一日に飲む退屈の実の量は20粒から50粒になり、250粒から1200粒になり、やがては毎分毎秒に近いくらいの量を飲むようになっていた。それだけ飲むと、刺激が顔を出すことはほとんどなくなっていった。
 そして僕はあることに気付く。もしかしたらもう刺激を感じることはないのかもしれないと。ある日僕は朝から退屈の実を飲むことを放棄して、何もないシラフの状態で外出してみた。友達と待ち合わせした場所にも持っていかなかった。すると驚いたことに、もう刺激というものは感じなかった。僕は静かに喜んだ。
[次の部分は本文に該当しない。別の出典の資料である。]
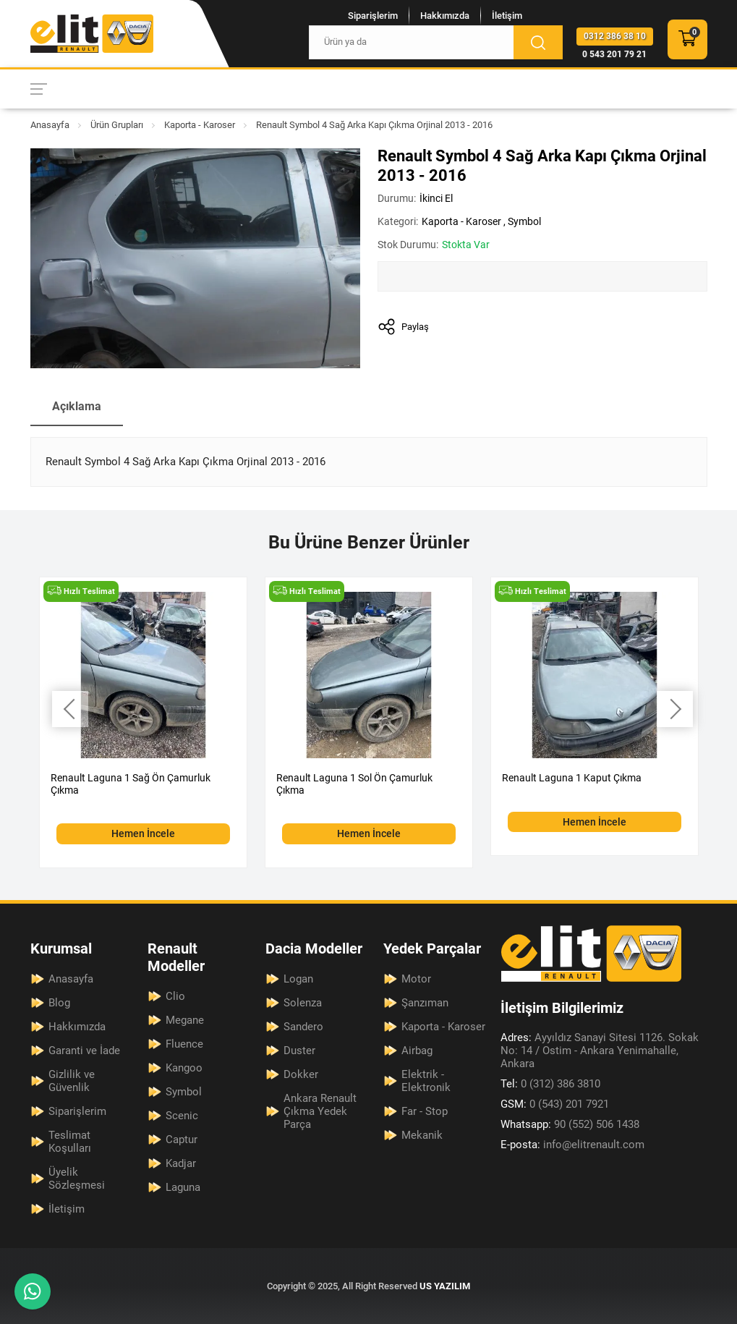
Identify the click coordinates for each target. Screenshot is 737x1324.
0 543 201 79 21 (614, 54)
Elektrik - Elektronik (426, 1081)
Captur (181, 1139)
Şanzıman (424, 1002)
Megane (185, 1020)
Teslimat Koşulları (69, 1142)
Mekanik (422, 1135)
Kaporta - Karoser (199, 124)
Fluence (184, 1044)
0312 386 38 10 (615, 36)
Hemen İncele (143, 833)
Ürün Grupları (116, 124)
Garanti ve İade (84, 1050)
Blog (59, 1002)
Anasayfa (49, 124)
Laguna (183, 1187)
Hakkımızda (444, 15)
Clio (175, 996)
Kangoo (184, 1067)
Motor (416, 978)
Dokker (301, 1074)
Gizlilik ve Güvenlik (71, 1081)
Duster (299, 1050)
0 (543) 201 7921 (554, 1104)
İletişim (507, 15)
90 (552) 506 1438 (569, 1124)
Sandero (303, 1026)
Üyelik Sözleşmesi (76, 1179)
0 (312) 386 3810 (550, 1083)
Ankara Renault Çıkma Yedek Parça (320, 1111)
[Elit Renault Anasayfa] (91, 33)
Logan (298, 978)
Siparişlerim (373, 15)
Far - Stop (424, 1111)
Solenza (303, 1002)
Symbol (524, 221)
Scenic (182, 1115)
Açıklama (76, 406)
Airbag (417, 1050)
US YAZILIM (444, 1286)
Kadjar (181, 1163)
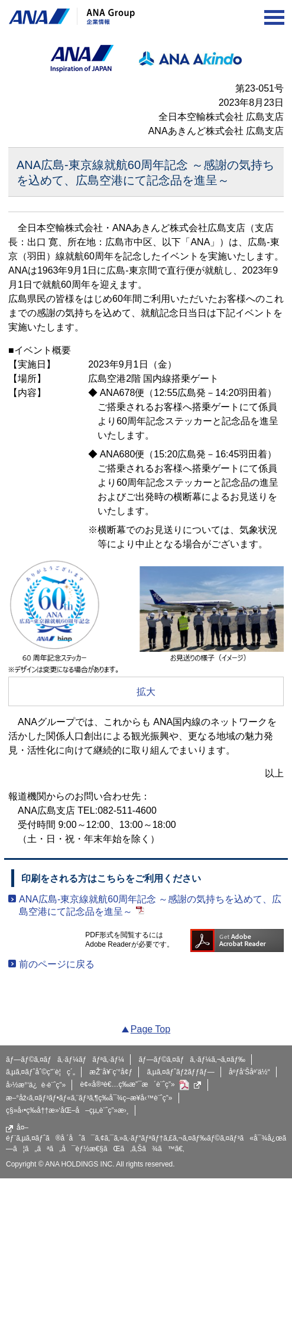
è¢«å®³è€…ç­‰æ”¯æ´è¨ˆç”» (141, 1085)
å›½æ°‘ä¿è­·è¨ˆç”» (36, 1085)
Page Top (150, 1029)
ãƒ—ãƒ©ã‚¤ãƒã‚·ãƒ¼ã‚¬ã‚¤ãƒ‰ (191, 1059)
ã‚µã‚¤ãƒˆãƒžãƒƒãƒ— (180, 1072)
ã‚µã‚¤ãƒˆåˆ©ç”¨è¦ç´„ (40, 1072)
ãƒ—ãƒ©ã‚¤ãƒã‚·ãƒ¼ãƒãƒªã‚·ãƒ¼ (65, 1059)
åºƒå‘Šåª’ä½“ (249, 1072)
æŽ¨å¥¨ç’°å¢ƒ (110, 1072)
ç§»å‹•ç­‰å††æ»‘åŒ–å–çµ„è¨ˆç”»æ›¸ (67, 1110)
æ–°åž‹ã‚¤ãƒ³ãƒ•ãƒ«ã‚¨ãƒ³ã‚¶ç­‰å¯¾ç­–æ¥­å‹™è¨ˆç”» (89, 1098)
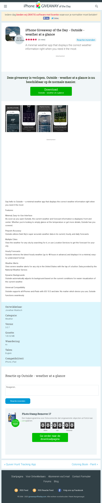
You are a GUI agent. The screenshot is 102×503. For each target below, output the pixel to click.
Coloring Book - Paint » (85, 464)
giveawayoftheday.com (37, 497)
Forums (47, 481)
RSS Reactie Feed (45, 490)
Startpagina (17, 476)
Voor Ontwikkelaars (36, 476)
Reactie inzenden (86, 40)
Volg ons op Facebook (73, 490)
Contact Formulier (81, 476)
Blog (56, 481)
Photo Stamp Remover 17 (36, 413)
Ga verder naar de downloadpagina (50, 437)
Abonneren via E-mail (59, 476)
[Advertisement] (62, 63)
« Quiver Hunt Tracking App (20, 464)
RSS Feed (24, 490)
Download (51, 91)
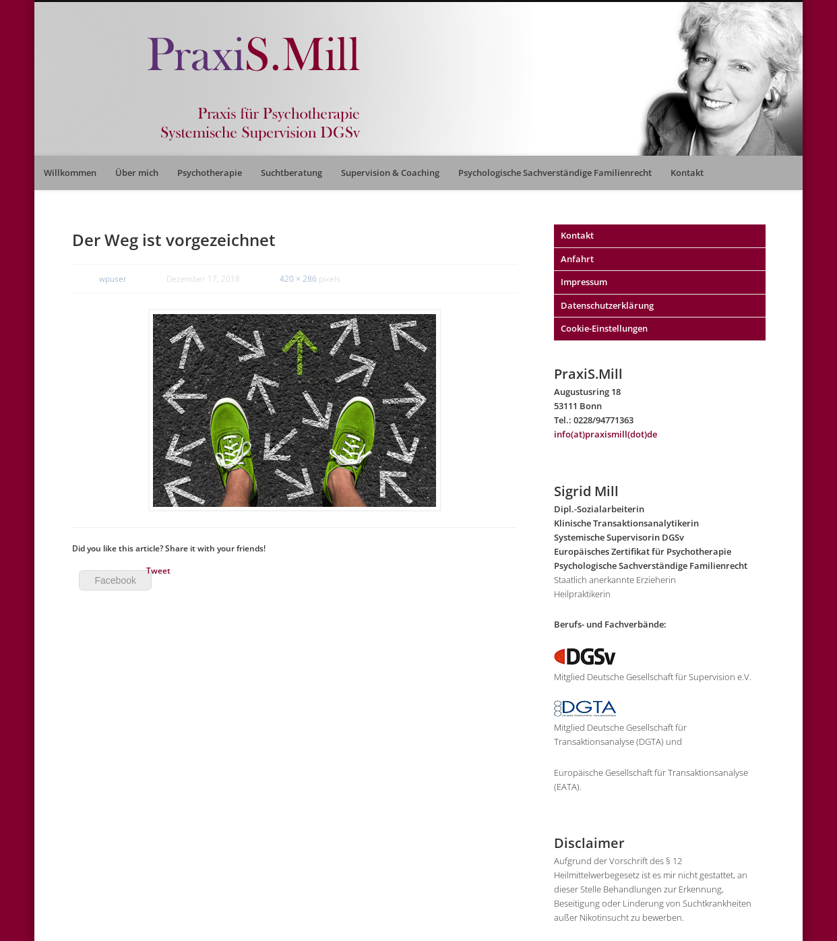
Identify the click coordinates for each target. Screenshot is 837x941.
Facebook (114, 580)
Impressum (584, 282)
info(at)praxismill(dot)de (605, 434)
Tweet (158, 570)
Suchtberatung (291, 172)
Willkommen (70, 172)
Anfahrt (577, 259)
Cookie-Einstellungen (604, 328)
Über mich (136, 172)
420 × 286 (298, 278)
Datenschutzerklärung (607, 305)
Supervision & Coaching (390, 172)
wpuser (113, 278)
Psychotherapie (209, 172)
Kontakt (687, 172)
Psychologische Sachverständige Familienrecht (555, 172)
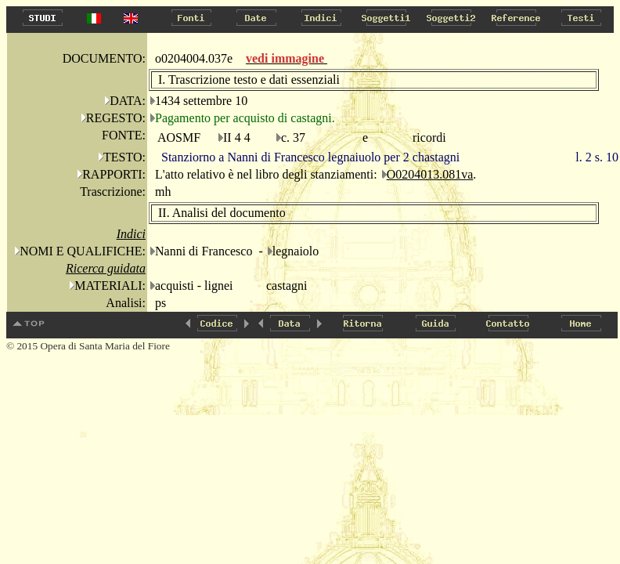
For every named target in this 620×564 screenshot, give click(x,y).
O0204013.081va (430, 174)
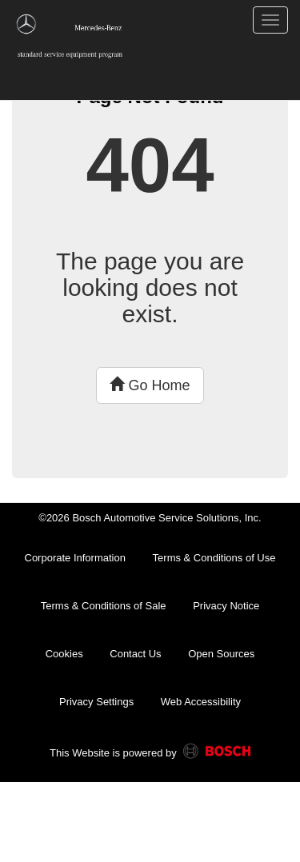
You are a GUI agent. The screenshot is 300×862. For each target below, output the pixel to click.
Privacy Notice (226, 606)
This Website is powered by (150, 754)
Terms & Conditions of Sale (103, 606)
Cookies (64, 654)
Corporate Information (75, 558)
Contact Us (135, 654)
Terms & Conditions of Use (214, 558)
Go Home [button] (150, 385)
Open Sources (221, 654)
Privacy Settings (96, 702)
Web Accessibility (201, 702)
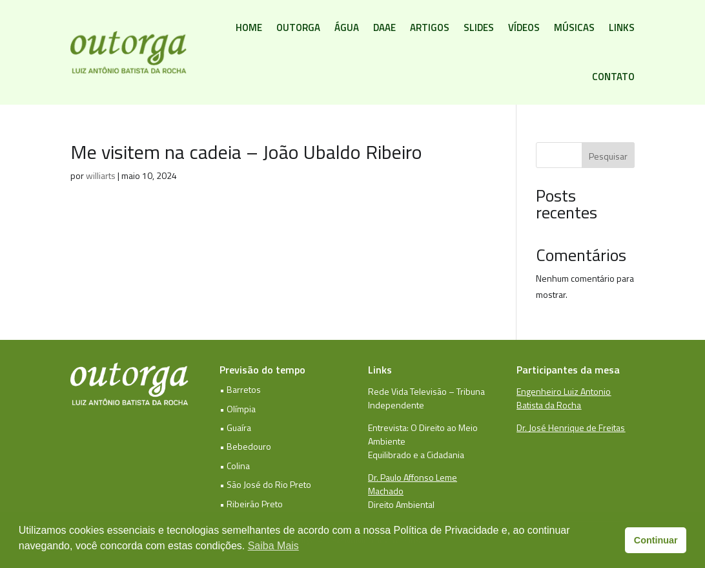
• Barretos (240, 389)
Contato (613, 76)
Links (622, 27)
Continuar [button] (656, 540)
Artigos (429, 27)
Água (346, 27)
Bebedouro (249, 446)
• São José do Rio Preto (265, 484)
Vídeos (524, 27)
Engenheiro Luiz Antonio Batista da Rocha (563, 398)
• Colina (235, 465)
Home (249, 27)
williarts (101, 175)
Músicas (574, 27)
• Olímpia (238, 408)
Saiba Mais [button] (273, 545)
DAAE (384, 27)
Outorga (298, 27)
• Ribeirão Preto (251, 503)
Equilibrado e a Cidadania (416, 454)
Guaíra (239, 427)
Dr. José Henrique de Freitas (570, 427)
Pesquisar (608, 156)
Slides (479, 27)
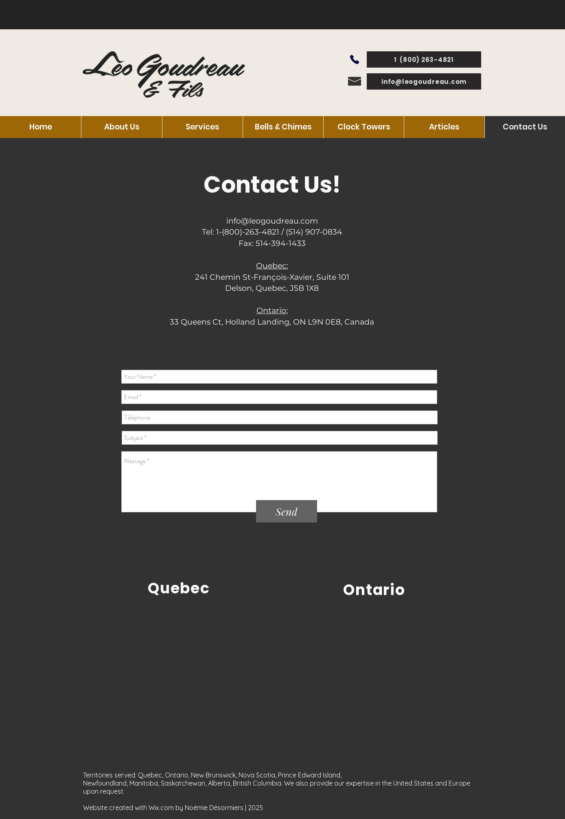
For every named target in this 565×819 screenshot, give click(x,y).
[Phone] (354, 59)
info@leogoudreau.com (272, 221)
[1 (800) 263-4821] (424, 59)
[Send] (286, 511)
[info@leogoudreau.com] (424, 81)
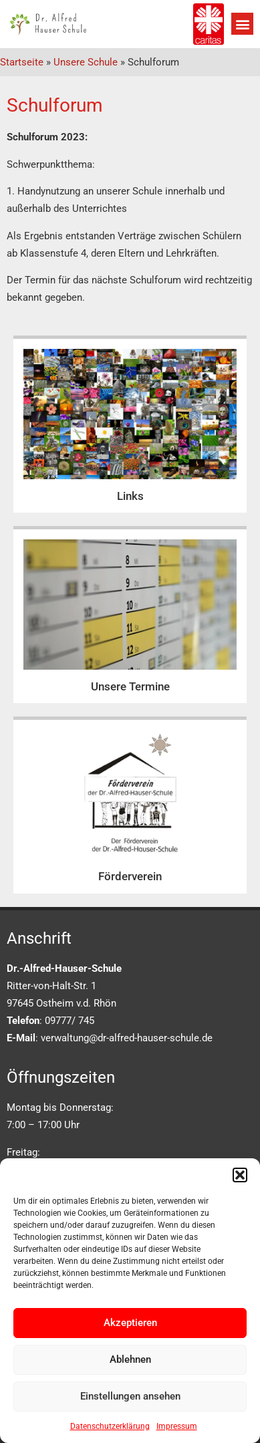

これでいちいち退屈の実を飲むことなしに、退屈の中で、退屈にまみれながら生きることができる。友達に合わせなくても、心から「退屈だね」などと言いながら現実の悪口をべちゃべちゃと言うことができる、
 こうして僕はやっと、退屈の実を多量服用したお陰で、どんなことに対しても感動も絶望もしない、退屈しか感じることのない人間になることができた。昔はどうやって刺激や感動を得ていたのかも忘れてしまった。刺激? 感動? それってただ面倒くさいだけでしょうが。
 何も感じず、時間ばかりが過ぎていく、退屈ばかりの人生は、今ではなんて幸せなことなんだろうと思う。